Covid-19: Moleküler ve Klinik Yaklaşım
SARS-CoV-2’de Kemosensöryel Etkilenme
Nurcan Orhan, Gökçer Eskikurt, Tuğba Hacıosmanoğlu, İbrahim SayınMevcut SARS-CoV-2 küresel salgını, diğer gribal enfeksiyonlardan, yüksek kemosensöryel tutulum ile klinik olarak farklılık göstemektedir. Bugüne kadar COVID-19 seyri sırasında ortaya çıkan kemosensöryel etkilenme üzerine objektif ve subjektif yöntemlerle yapılan çalışmalar tat ve koku etkilenmesinin değişken klinik seyir gösterdiğini ve yüksek bir insidansa sahip olduğunu ortaya koymuştur. Tat ve koku bozukluğu şimdilerde hem Hastalık Kontrol ve Korunma Merkezleri hem de Dünya Sağlık Örgütü tarafından SARS-CoV-2 için ana tarama semptomlarından biri olarak kabul edilmektedir. Altta yatan mekanizmaları anlamaya yönelik deneysel çalışmalara yeni başlanmıştır. SARS-CoV-2 ve dokular arasındaki etkileşim, çoğunlukla anjiyotensin dönüştürücü enzim-2 (ACE2) ve transmembran proteaz serin-2 (TMPRSS2) ekspresyonuna dayanmaktadır. Şu anda mevcut veriler, oluşan kemonsensoryel etkilenmenin nöral tutulumdan çok; kök hücreler, destek hücreleri, epitel hücreleri gibi nöral olmayan hücre yapılarının tutulumunun bir sonucu olduğunu göstermektedir. Koku alma epitelinin merkezi yayılım için bir yol olmadığı düşünülmektedir. Uzun dönem çalışmalar henüz mevcut olmasa da oluşan kemosensöryel etkilenmenin erken ve kendiliğinden düzeldiği görülmektedir. Ayrıca henüz COVID-19 seyrinde oluşan kemosensöryel etkilenme için spesifik bir tedavi bulunmamaktadır. SARS-CoV-2 seyrinde oluşan kemosensöryel tutulumun anlaşılmasında, virüs dinamiklerini anlamada, hedefe yönelik tedaviler geliştirmede, erken teşhis ve asemptomatik vakaların tespitinde yardımcı olabilir.
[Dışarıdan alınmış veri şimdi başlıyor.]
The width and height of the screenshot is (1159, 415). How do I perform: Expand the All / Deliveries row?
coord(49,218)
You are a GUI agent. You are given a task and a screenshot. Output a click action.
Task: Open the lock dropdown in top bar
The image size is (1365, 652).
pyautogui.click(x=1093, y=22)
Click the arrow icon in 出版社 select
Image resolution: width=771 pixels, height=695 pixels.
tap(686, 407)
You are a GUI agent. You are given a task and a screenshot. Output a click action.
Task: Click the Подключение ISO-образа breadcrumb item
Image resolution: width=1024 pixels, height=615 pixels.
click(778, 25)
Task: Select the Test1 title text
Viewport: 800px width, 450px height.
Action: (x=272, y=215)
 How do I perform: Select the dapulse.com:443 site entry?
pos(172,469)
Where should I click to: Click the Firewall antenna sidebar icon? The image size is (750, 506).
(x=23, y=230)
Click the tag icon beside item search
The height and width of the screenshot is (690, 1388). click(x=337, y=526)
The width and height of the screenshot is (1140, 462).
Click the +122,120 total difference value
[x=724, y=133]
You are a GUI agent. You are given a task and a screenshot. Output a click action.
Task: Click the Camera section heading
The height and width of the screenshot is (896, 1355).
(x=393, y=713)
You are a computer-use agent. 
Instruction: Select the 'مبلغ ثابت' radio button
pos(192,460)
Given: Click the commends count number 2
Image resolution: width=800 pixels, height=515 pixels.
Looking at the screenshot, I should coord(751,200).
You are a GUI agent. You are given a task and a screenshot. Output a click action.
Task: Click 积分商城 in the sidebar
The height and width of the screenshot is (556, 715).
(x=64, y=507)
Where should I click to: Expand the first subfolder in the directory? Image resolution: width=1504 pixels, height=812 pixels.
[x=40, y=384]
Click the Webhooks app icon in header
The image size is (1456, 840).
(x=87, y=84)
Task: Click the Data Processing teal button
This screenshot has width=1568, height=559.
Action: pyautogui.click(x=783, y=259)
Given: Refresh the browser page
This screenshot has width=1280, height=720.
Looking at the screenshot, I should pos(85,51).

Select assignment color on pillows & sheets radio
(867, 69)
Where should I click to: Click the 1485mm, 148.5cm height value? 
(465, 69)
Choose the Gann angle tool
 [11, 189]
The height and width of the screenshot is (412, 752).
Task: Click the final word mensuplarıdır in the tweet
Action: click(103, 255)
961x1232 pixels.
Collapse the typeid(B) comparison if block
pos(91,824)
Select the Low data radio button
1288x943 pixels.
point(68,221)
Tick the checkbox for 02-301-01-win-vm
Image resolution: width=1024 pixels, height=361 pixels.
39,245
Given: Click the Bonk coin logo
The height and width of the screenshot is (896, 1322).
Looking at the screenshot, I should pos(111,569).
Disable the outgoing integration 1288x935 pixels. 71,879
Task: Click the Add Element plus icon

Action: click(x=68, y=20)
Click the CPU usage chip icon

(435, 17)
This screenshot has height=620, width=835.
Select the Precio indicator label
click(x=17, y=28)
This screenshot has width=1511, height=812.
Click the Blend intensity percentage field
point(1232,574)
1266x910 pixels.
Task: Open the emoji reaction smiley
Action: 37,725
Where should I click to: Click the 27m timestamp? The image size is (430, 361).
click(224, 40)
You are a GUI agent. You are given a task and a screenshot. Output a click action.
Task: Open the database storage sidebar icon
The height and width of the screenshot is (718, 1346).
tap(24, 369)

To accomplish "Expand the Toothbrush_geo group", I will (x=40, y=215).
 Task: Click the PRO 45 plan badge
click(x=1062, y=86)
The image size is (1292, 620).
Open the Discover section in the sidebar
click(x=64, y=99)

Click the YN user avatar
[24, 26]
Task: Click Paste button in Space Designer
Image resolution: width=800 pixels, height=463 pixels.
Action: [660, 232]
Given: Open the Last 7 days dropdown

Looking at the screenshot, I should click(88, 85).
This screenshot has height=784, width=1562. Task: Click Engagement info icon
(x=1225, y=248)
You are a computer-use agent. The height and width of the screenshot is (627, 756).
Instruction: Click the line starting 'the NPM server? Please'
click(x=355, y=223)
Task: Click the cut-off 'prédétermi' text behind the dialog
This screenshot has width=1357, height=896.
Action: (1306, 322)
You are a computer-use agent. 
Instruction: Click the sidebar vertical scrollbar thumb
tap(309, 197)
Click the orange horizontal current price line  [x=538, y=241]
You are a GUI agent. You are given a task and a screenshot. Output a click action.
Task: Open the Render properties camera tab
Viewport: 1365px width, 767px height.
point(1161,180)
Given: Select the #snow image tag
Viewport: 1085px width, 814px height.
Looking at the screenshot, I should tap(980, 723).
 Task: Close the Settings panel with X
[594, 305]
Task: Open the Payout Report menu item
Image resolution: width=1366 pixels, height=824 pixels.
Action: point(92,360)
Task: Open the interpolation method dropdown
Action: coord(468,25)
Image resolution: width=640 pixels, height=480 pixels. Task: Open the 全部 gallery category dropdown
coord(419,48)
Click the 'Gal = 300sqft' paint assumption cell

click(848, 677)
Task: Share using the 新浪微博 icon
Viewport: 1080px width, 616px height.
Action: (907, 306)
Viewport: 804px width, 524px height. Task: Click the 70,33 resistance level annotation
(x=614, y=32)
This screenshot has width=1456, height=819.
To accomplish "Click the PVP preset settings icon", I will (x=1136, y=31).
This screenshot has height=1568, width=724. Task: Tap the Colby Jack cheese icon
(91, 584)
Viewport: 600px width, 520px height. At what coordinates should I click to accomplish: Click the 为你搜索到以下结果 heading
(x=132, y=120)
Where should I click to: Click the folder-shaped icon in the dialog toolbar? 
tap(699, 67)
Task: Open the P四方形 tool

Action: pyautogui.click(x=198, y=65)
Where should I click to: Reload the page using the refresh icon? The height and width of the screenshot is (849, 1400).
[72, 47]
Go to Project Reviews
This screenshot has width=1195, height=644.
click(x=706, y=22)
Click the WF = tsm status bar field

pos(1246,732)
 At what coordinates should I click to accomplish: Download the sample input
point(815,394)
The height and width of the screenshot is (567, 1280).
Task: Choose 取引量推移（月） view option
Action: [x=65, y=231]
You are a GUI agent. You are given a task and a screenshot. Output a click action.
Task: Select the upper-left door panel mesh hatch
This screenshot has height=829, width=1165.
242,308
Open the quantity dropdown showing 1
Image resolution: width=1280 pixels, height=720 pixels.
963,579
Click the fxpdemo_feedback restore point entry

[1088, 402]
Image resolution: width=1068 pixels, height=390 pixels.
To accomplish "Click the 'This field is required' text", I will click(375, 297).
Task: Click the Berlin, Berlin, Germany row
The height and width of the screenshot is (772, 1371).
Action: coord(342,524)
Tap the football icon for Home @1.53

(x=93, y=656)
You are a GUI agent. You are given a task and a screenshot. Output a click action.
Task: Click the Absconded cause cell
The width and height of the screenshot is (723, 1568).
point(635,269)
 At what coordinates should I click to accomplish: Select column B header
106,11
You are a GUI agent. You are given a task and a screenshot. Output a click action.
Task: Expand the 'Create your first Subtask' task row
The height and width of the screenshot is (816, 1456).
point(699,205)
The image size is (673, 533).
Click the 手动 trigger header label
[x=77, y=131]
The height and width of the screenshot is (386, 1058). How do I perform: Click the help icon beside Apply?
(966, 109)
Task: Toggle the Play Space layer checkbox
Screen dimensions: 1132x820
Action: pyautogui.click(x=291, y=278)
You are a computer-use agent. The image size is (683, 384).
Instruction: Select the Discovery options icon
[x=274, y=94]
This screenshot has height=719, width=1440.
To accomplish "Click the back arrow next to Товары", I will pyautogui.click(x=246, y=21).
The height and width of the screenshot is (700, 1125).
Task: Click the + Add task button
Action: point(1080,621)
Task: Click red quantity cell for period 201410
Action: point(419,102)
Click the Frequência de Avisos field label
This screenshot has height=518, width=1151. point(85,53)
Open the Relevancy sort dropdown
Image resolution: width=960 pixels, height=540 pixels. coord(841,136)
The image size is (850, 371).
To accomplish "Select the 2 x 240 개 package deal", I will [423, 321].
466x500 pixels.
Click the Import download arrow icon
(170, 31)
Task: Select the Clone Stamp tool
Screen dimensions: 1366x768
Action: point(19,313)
Chemosensory Involvement of SARS-CoV-2
Nurcan Orhan, Gökçer Eskikurt, Tuğba Hacıosmanoğlu, İbrahim SayınThe current SARS-CoV-2 pandemic differs from other respiratory tract infections with its high chemosensory involvement. Reported series that used objective and subjective chemosensory assessment methods proved that taste and smell impairment showed different clinical courses with high incidence. Taste and smell impairment is now regarded as one of the main screening symptoms for SARS-CoV-2 by both the Centers for Disease Control and Prevention and the World Health Organization. Experimental studies which aim to understand the underlying mechanisms have just begun. The interaction between SARS-CoV-2 and tissues are mostly based on tissues angiotensin-converting enzyme 2 (ACE2) and transmembrane serine protease (TMPRSS2) expression. For now, the available data has shown that chemosensory involvement is a result of non-neural type cell involvement such as stem cells, support cells, epithelial cells, etc. The olfactory epithelium is not likely to serve as a route for central dissemination. Although long-term results are missing, reported clinical studies indicated that chemosensory involvement tends to resolve early and spontaneously. Besides, no specific treatment option exist for COVID-19 related chemosensory involvement. Understanding the chemosensory involvement in SARS-CoV-2 might be useful to illuminate the virus dynamics, develop targeted treatments and might allow early detection and asymptomatic case detection.